Raspberry Pi Lab

Current Draw In My Three LED Circuit

by on Jan.04, 2014, under Electronics

ohms-lawI an previous post I described a Three LED circuit and Python code to drive the LEDs.  A reader posted, via Facebook, the following question…

“You decided to drive them directly through a resistor instead of going through a transistor. What is the current draw on the GPIO pins?”

Well, I am certainly not an electrical expert, but I think I can attempt to talk about the math behind this circuit.

As you recall,  I drove the LED but connecting a GPIO pin to a 560 Ohm resister.  The resistor was connected to the positive leg of the LED.  Lastly, the negative leg of the LED was connected to ground.

I used a 10mm Red LED purchased from Ada Fruit.  The datasheet for this LED can be found at on the Ada Fruit website.  In short, the forward voltage of the LED is a typical 2.0 v with a maximum of 2.4 v.  It draws 20mA.

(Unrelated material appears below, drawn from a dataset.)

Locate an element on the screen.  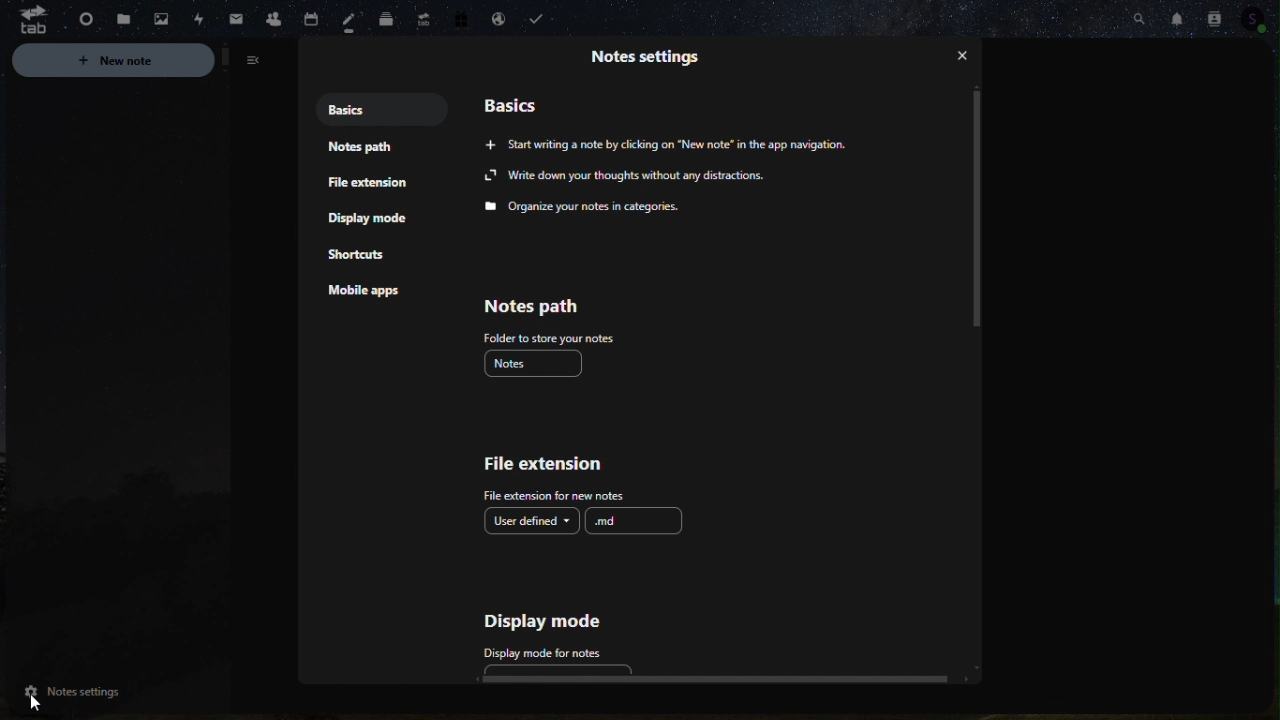
+ Start writing a note by clicking on “New note” in the app navigation. is located at coordinates (660, 144).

Ohm’s Law reads the current (I) = Voltage (v) / Reistance (R).   I=V/R

Well, we already know that the LED wants to run at 2.0 V and draw 20mA.  We just need to know what size resistor to place on the LED so as not to blow up the LED.  A simple algebraic re-arrangement of Ohm’s law tells us that R=V/I

The GPIO pins on the RPi all output 3.3v.  Since the GPIO is giving us 3.3 V when we only need 2.0 V, we will have to remove (resist) 1.3V.  Now we can calculate the minimum resistor size.

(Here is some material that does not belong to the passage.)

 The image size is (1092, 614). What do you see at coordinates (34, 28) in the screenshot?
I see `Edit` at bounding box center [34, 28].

R = (3.3 V = 2.0 V) / 0.02A = 65 ohms.

That means the minimum size resistor for this circuit using this LED is 65 Ohms.  Using a larger resistor just means the LED won’t shine as brightly as it would with the minimum sized resistor.

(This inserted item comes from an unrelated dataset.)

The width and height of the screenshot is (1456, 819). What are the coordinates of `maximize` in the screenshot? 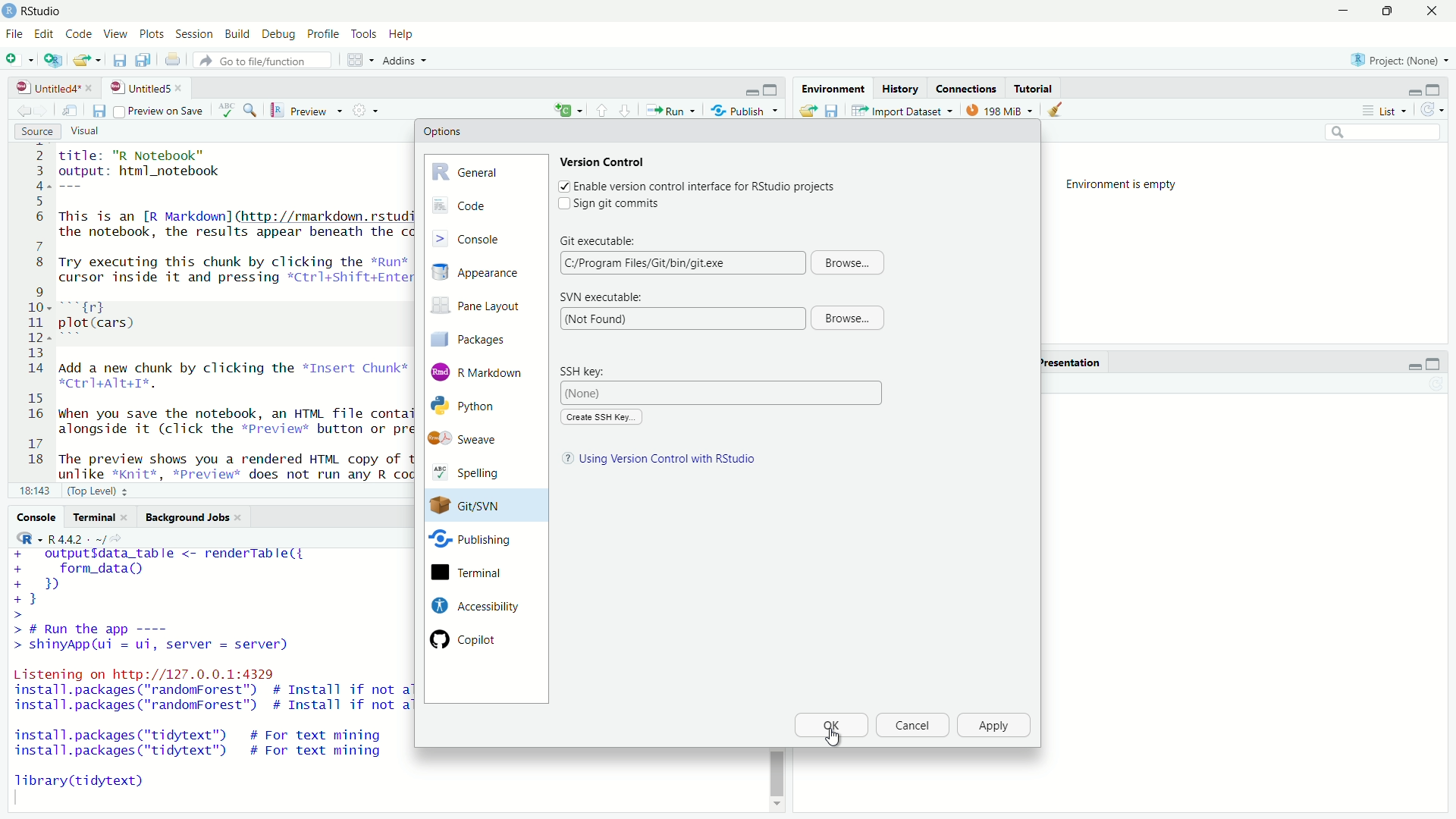 It's located at (773, 90). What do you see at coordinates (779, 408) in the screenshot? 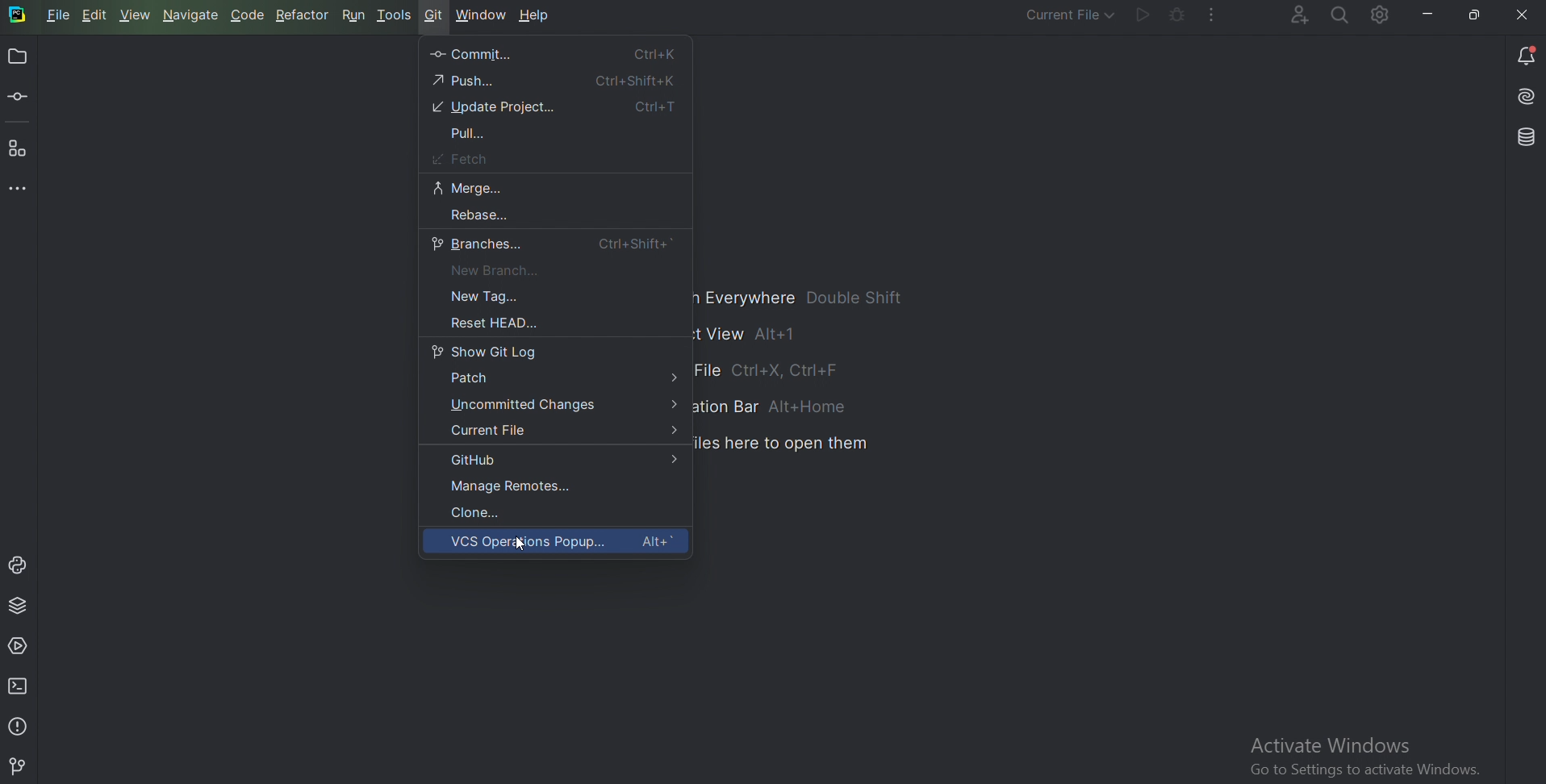
I see `Navigation bar` at bounding box center [779, 408].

So why did I decide to use the 560 ohm resistor?  Simple… That is what I had available in my toolbox.

I think I can now answer the reader’s actual question of how much current was actually drawn from the GPIO pin.

Because I used a 560 ohm resistor and I know the voltage provided by the GPIO and the voltage used by the LED, I can calculate the current draw via Ohm’s Law.

I = V/R

The LED needs 2v of the 3.3 v provided on the GPIO and we know the resister is 560 ohms.

I = (3.3 V – 2.0 V) / 560 ohms = 0.0023 A = 0.23mA

The spec sheet says we can draw up to 16mA from a GPIO (as long as we don’t do that much for more than one pin at a time).  So our 0.23mA is well within spec..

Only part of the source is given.